Masih belum adanya label komposisi bahan makanan pada komoditi tersebut, tidaklah berarti bahwa bahan makanan ini berbahaya, namun lebih berpengaruh kepada nilai keunggulan komparatif penjualannya terhadap produk yang sama di pasaran. Teknik pengemasan dan pencantuman komposisi kimia bahan makanan merupakan dua hal penting yang dapat meningkatkan nilai kompetitif penjualan jenis makanan ini di pasaran. Dua hal ini agaknya perlu mendapat perhatian dari pemerintah setempat, terutama dalam upaya menjadikan komoditi hasil teknologi sederhana itu menjadi komoditi ekspor, atau paling tidak mampu bersaing dengan produk-produk negara lain, terutama dengan Thailand dan Vietnam dalam Era Perdagangan Bebas yang akan memenuhi pasaran kita dalam waktu yang tidak telalu lama lagi.

 

Survey terhadap beberapa jenis makanan utama orang kampung (Ikan tri, Belacan, Cincalok, Cumi-Cumi Kering) di toko-toko eksotik di beberapa kota besar Prancis menunjukkan bahwa semua produk-produk tersebut diimpor dari Negara Thailand,Vietnam, Malaysia dan Singapura ) dengan harga jual yang hampir 5 kali lipat dari harga yang dijual di pasar-pasar kota Kepulauan Riau. Namun sayangya, tidak ada satupun yang berasal dari Kabupaten Kepulauan Riau (Indonesia) walau dari segi rasa dan penampilannya masih kalah dibandingkan dengan produk orang-orang kampung kita. Kelebihannya hanya pada teknik pengemasan dan pencantuman label komposisi bahan makanan, karena dua hal tersebut merupakan syarat utama yang diwajibkan oleh Negara Prancis agar suatu produk bisa diperjualbelikan di pasaran bebas, terkeculi seperti produk-produk nabati segar seperti Serai, Kunyit, Lengkuas, Cabe Rawit, Sayur Kangkung, Pandan, Rambutan, Durian, Ubi Kayu, Keladi Serawak (Talas), Telur Asin, Belimbing Besi, Jeruk Nipis, Jambu Biji (Jambu Perawas) yang semuanya itu juga diimpor terutama dari Thailand dan Vietnam.
_ _ _ _ _
- TUJUAN 1: Ulangi persis baris-baris entri mulai dari baris pertama hingga baris yang memuat "Action: (125, 120)". Baris terakhir itu juga ikut diulang.
_ _ _ _ _
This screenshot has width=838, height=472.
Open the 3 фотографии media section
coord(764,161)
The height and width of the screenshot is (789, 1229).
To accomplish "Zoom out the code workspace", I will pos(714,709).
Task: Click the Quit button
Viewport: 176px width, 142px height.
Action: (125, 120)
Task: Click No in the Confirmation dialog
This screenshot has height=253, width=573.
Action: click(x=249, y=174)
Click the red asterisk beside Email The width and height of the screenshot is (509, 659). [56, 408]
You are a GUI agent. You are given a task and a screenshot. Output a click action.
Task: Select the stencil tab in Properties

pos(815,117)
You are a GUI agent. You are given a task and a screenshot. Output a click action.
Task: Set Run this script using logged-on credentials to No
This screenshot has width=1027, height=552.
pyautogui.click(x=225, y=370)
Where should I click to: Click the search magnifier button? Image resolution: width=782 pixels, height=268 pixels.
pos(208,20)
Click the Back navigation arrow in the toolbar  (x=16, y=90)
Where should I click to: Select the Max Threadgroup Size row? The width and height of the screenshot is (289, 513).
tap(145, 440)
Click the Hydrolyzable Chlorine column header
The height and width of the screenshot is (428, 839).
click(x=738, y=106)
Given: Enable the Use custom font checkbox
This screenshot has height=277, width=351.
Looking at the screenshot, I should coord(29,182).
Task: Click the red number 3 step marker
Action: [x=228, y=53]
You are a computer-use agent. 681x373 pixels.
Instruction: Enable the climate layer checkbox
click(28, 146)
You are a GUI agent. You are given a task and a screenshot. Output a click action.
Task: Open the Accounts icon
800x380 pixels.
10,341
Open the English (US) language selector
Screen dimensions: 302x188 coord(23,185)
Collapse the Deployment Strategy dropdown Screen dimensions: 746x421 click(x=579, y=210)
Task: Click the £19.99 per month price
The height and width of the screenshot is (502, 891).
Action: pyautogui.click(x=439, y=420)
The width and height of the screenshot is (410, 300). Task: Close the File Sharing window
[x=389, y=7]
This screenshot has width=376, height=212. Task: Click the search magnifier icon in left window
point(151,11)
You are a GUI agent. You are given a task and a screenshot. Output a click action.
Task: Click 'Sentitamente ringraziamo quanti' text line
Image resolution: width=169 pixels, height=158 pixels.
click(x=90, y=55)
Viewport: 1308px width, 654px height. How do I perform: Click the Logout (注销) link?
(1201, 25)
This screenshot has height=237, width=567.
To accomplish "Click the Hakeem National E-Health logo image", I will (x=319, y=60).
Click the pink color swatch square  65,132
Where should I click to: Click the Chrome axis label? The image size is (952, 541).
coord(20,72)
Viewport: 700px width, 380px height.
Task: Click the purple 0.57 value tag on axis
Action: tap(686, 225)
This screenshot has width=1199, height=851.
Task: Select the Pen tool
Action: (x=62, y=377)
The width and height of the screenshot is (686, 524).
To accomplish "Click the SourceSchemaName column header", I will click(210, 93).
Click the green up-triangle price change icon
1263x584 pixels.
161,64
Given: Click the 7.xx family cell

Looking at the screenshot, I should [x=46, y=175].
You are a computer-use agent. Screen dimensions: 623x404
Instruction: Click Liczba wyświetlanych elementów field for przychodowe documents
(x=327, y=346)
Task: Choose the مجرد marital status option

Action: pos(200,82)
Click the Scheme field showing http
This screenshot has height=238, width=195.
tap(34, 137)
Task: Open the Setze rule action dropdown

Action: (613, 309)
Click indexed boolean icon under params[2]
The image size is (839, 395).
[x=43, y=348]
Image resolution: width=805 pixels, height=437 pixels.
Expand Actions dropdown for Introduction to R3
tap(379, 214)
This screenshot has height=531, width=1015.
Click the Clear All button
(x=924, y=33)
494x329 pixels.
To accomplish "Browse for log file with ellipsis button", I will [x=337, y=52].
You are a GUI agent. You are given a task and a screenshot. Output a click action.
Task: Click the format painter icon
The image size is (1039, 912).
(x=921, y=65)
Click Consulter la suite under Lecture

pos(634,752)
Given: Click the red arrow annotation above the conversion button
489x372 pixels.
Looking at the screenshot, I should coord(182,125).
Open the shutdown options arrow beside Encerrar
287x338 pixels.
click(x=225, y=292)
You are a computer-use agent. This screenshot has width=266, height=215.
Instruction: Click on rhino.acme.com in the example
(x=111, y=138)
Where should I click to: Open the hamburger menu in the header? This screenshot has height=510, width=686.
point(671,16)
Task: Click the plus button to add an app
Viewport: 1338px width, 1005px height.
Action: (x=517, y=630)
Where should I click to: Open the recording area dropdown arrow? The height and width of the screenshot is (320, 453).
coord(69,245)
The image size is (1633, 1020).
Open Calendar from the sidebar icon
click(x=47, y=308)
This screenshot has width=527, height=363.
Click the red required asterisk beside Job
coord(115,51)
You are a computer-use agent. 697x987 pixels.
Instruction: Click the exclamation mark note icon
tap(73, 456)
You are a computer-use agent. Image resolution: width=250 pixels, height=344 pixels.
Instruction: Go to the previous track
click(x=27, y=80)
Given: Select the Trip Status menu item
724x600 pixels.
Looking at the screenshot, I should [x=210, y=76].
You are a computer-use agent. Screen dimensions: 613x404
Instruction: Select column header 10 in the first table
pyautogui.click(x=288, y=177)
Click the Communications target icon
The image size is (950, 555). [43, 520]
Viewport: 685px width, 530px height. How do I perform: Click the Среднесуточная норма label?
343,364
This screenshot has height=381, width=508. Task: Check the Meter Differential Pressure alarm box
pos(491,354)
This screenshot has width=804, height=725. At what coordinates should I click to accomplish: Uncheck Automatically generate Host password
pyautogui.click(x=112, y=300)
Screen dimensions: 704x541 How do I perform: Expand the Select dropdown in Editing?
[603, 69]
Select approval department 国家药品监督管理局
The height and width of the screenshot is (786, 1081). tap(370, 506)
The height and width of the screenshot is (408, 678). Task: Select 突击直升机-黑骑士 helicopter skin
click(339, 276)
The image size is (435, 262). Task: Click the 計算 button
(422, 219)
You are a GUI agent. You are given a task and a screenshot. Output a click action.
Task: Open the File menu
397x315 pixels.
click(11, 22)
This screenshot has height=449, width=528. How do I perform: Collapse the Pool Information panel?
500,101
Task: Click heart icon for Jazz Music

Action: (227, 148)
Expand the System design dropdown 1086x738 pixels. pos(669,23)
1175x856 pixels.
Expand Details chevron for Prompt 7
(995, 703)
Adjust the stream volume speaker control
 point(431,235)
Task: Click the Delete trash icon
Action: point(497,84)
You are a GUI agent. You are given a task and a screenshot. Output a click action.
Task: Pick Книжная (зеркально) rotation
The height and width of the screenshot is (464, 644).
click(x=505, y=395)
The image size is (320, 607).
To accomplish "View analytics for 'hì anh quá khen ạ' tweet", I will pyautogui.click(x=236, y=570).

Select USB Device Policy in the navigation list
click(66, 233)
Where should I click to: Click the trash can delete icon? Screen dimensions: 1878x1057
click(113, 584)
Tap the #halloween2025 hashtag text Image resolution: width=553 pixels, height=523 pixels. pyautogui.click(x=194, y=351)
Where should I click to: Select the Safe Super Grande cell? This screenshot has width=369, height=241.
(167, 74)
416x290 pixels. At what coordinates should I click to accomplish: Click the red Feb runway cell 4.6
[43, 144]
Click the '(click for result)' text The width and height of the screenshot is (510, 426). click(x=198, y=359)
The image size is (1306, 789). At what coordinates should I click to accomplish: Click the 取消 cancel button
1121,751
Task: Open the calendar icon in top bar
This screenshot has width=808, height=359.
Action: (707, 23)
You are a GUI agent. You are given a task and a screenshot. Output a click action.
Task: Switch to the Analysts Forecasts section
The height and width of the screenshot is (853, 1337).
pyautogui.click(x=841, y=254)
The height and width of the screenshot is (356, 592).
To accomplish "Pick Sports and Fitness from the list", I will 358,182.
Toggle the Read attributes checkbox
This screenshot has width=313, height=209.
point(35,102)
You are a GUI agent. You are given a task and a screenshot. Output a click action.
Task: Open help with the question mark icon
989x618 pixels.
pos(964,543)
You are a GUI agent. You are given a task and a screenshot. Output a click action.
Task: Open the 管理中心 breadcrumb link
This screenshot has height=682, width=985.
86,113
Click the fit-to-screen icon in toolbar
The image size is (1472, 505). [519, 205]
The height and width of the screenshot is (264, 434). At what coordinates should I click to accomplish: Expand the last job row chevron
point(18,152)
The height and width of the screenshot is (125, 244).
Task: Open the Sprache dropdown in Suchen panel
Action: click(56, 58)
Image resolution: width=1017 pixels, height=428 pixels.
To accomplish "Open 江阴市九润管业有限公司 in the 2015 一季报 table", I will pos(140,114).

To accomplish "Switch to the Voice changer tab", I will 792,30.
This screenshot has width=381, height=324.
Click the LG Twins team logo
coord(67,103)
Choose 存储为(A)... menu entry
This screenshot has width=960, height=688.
_ _ _ _ _
- TUJUAN 2: Salin persis bagian teks tentang makanan Kepulauan Riau antara "Masih belum adanya" dan "telalu lama lagi.", termasuk kedua ujungnya.

- PENYELESAIAN LENGKAP 1:
This screenshot has width=838, height=472.
Open the 3 фотографии media section
coord(764,161)
The height and width of the screenshot is (789, 1229).
To accomplish "Zoom out the code workspace", I will pos(714,709).
Task: Click the Quit button
Viewport: 176px width, 142px height.
Action: (125, 120)

- PENYELESAIAN LENGKAP 2:
Masih belum adanya label komposisi bahan makanan pada komoditi tersebut, tidaklah berarti bahwa bahan makanan ini berbahaya, namun lebih berpengaruh kepada nilai keunggulan komparatif penjualannya terhadap produk yang sama di pasaran. Teknik pengemasan dan pencantuman komposisi kimia bahan makanan merupakan dua hal penting yang dapat meningkatkan nilai kompetitif penjualan jenis makanan ini di pasaran. Dua hal ini agaknya perlu mendapat perhatian dari pemerintah setempat, terutama dalam upaya menjadikan komoditi hasil teknologi sederhana itu menjadi komoditi ekspor, atau paling tidak mampu bersaing dengan produk-produk negara lain, terutama dengan Thailand dan Vietnam dalam Era Perdagangan Bebas yang akan memenuhi pasaran kita dalam waktu yang tidak telalu lama lagi.